Secondo l’Institute for the Study of War “il Cremlino potrebbe aver avuto bisogno della messa in scena per presentare la guerra in Ucraina come “qualcosa di esistenziale”, che richiede la partecipazione di tutti”.

Si tratta di ipotesi legittime ma che per ora non trovano rispondenza nella reazione dei mass-media russi all’accaduto. I telegiornali pubblici hanno relegato la notizia in secondo piano, dedicandole brevi servizi. I talk-show di attualità politica che si sono spesso distinti per isterismo in questo anno di guerra si sono profusi ieri su altri temi e i giornali hanno faticato a far diventare “top news” l’attacco al Cremlino. Lo stesso portavoce del presidente, Dmitrij Peskov, si è subito preoccupato di sottolineare che in quel momento Putin non si trovava all’interno del palazzo, ed è quindi illeso.

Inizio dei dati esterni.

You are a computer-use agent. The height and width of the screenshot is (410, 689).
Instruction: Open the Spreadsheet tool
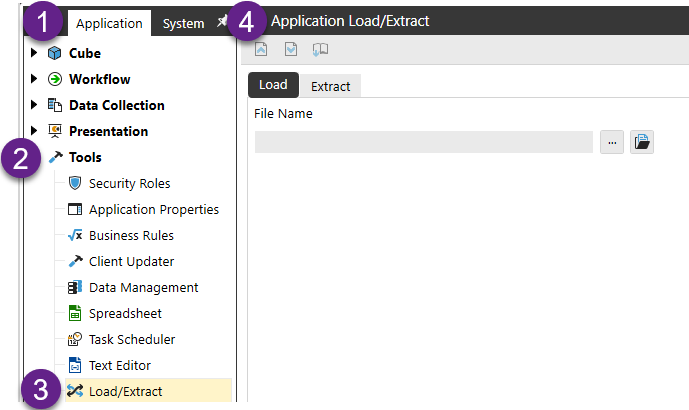[x=124, y=314]
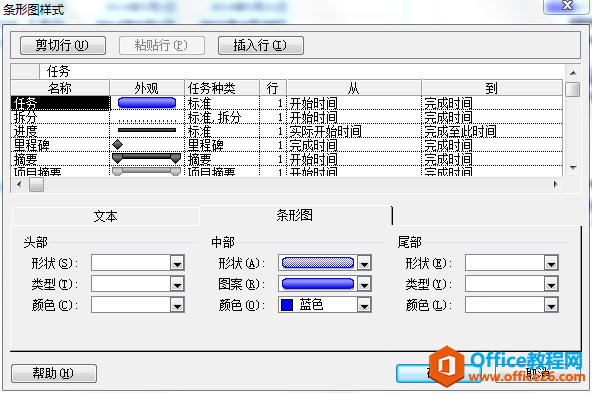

I tecnologi dell’informazione russa conoscono sin troppo bene la psicologia dell’opinione pubblica del proprio Paese, e hanno cercato di attutirne le ricadute. L’attacco viene colto dal russo medio nazionalista come una decostruzione dell’ immagine della potenza bellica nazionale, e anche della propria sicurezza personale: se è possibile colpire il cuore della capitale forse la nostra forza difensiva – si potrebbero chiedere i russi – è sovrastimata, e il nemico potrebbe colpirci dovunque?

Naturalmente la narrativa sull’attacco potrebbe avere una brusca sterzata in chiave aggressiva avvicinandosi anche il giorno dell’importante tradizionale discorso di Putin durante la parata del 9 maggio che ricorda la vittoria sul nazismo. Tuttavia vanno valutati anche altri aspetti che potrebbero spingere Mosca a restare in cauta attesa. Dopo le devastanti conseguenze della mobilitazione dell’autunno scorso l’immagine che il governo russo si è sforzato di dare internamente è quello della “normalità” e non dello “sciovinismo militante”, soprattutto nelle grandi città europee meno solleticate dalla grancassa propagandistica.

La stessa cancellazione della marcia popolare del “Battaglione Immortale” che ha sempre portato in piazza il “giorno della Vittoria” centinaia di migliaia di persone è significativa: un possibile attacco terroristico è visto più come una jattura che una potenziale carta reattiva, dall’entourage di Putin.

La Russia malgrado la riduzione dell’export di armi nel 2022, passato dal 22% al 16% del mercato internazionale, resta il secondo produttore mondiale e quanto successo, aggiunto ai deficit mostrati nella campagna d’Ucraina, potrebbe ridurre la credibilità dei suoi sistemi di difesa. Si tratta di un dettaglio che va aggiunto alla già forte incertezza delle dinamiche degli idrocarburi sul mercato internazionale e della tenuta dell’economia russa in prospettiva.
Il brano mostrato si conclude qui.